Public Transport Authority

Agency overview
- Formed: 1 July 2003
- Preceding agencies: Western Australian Government Railways Commission; Department for Planning and Infrastructure;
- Jurisdiction: Western Australia
- Headquarters: Public Transport Centre
- Employees: 1,654 (June 2015)
- Annual budget: $1.27 billion (2014/15)
- Agency executive: Peter Woronzow, Chief Executive Officer;
- Website: www.pta.wa.gov.au

= Public Transport Authority (Western Australia) =

Statutory authority for public transport in Western Australia

The Public Transport Authority (PTA) is a statutory authority that oversees the operation of all public transport in Western Australia.

==History==
The Public Transport Authority was formed on 1 July 2003 in accordance with the Public Transport Authority Act 2003 as the body overseeing the provision of public transport in Western Australia. It operates bus, ferry and train services in Perth under the Transperth brand, regional road coach and train services in regional Western Australia under the Transwa brand and manages school bus services.

==Services==
The Public Transport Authority runs many services. They are:
- Transperth: bus, ferry and train services in metropolitan Perth
- Transwa, operates regional road coach and train services in regional WA
- Transregional operates services in some regional cities and towns
  - TransAlbany, Albany
  - TransBroome, Broome
  - TransBunbury, Bunbury
  - TransBusselton, Busselton and Dunsborough
  - TransEsperance, Esperance
  - TransGeraldton, Geraldton
  - TransGoldfields, Kalgoorlie-Boulder
  - TransHedland, Port Hedland
  - TransKarratha, Karratha
- School Bus Services, providing school buses to children in rural and remote areas

==SmartRider==
The Public Transport Authority introduced a smartcard for public transport fares, SmartRider, to replace MultiRiders from January 2007.

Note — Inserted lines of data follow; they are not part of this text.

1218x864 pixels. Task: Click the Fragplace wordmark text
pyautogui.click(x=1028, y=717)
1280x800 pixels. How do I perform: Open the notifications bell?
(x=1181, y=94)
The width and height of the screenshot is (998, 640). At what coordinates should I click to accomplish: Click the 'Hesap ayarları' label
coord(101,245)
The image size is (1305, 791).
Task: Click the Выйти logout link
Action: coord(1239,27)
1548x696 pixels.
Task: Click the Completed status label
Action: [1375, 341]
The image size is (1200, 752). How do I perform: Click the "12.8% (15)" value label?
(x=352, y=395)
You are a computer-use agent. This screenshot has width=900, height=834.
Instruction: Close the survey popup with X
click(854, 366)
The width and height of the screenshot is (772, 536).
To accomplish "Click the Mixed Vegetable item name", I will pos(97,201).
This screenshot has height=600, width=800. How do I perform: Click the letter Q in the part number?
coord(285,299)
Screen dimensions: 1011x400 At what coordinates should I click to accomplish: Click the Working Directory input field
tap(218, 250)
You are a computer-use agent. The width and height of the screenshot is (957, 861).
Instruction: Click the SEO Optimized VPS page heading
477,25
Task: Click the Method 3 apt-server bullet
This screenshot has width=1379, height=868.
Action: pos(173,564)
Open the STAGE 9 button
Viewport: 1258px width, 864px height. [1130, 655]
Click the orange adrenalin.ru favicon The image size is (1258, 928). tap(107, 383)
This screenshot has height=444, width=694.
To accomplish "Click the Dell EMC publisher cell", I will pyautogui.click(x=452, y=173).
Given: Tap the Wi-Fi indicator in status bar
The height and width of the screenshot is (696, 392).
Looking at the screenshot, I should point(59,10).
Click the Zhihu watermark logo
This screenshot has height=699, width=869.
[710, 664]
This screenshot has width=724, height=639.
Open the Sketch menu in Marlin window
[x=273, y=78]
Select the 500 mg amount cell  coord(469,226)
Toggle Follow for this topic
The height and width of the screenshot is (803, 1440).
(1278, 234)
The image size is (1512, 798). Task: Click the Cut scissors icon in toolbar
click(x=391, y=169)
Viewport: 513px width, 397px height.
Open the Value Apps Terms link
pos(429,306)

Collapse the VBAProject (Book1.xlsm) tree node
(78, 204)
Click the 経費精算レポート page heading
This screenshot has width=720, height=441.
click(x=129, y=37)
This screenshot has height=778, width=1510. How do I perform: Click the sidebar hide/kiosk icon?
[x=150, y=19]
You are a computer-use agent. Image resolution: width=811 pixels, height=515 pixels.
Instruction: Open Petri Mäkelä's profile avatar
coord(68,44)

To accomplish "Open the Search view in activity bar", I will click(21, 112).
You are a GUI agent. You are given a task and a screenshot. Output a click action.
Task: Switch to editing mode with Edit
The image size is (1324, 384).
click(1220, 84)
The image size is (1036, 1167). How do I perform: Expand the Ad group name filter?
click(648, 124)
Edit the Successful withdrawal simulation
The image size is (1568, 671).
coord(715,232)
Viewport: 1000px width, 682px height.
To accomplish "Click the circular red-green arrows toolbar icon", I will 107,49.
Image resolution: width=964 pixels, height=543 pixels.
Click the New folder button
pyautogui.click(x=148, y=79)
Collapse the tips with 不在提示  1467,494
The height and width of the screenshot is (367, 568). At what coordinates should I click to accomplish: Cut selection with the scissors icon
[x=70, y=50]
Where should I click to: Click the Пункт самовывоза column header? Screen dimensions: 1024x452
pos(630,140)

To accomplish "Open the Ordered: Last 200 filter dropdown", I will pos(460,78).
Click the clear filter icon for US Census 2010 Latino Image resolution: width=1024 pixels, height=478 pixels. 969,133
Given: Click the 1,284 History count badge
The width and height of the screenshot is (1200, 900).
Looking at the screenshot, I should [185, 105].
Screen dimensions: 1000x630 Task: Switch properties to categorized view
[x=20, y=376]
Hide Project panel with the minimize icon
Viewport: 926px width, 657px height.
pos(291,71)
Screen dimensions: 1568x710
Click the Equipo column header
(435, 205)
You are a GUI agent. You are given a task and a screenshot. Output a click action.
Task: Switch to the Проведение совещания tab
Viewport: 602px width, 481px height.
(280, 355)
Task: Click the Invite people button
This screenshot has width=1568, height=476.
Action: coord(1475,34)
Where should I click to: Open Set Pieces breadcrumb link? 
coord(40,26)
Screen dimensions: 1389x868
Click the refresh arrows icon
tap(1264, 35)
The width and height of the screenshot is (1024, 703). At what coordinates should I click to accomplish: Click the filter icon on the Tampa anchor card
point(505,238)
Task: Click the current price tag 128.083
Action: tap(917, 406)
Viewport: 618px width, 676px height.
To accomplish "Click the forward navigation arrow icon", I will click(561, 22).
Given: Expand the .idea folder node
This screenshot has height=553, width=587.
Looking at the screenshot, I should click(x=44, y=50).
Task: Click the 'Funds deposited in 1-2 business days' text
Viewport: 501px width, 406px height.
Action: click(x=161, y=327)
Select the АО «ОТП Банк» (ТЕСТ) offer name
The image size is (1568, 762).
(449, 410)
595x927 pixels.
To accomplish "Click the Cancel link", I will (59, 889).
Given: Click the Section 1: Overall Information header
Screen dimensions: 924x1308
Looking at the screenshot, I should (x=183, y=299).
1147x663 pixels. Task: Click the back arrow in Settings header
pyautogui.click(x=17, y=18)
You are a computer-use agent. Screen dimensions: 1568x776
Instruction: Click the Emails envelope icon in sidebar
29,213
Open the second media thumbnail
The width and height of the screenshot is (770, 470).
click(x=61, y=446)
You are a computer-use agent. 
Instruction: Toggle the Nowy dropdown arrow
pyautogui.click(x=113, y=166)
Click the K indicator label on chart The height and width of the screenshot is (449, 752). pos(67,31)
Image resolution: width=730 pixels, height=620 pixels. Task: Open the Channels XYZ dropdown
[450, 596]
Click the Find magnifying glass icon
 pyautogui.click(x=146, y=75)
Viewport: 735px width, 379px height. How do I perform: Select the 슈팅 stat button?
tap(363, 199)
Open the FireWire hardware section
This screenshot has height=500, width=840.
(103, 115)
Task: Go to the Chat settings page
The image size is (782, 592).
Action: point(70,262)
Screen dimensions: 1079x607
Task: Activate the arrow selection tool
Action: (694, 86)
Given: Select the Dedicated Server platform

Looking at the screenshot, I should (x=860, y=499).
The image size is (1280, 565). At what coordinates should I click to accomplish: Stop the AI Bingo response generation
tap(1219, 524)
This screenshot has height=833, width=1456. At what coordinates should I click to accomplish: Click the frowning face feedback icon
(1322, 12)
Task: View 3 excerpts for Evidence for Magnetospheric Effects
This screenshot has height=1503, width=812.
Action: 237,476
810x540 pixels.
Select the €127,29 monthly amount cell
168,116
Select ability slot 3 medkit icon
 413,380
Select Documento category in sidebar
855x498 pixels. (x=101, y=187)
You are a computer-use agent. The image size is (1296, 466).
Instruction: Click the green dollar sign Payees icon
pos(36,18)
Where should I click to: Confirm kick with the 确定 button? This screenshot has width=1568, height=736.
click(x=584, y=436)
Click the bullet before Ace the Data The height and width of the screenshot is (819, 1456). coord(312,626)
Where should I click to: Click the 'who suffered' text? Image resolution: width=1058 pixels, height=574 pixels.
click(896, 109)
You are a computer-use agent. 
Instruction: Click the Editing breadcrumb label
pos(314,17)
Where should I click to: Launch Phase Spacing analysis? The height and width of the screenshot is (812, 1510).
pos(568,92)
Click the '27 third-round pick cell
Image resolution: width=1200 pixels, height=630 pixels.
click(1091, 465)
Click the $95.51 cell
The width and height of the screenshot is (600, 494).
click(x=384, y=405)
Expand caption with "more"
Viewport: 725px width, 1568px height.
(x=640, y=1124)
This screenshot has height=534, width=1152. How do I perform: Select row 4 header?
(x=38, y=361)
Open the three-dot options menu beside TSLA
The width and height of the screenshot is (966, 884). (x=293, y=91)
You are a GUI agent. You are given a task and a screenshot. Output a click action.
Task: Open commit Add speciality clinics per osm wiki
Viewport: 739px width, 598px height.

The card can be used on Transperth, TransAlbany, TransBunbury, TransBusselton, TransGeraldton, TransEsperance, TransHedland, TransKarratha and TransGoldfields services.

==Chief Executive Officers==
The head of the Public Transport Authority is the Chief Executive Officer. From 2010, the PTA CEO position has been held by the Director General - Transport.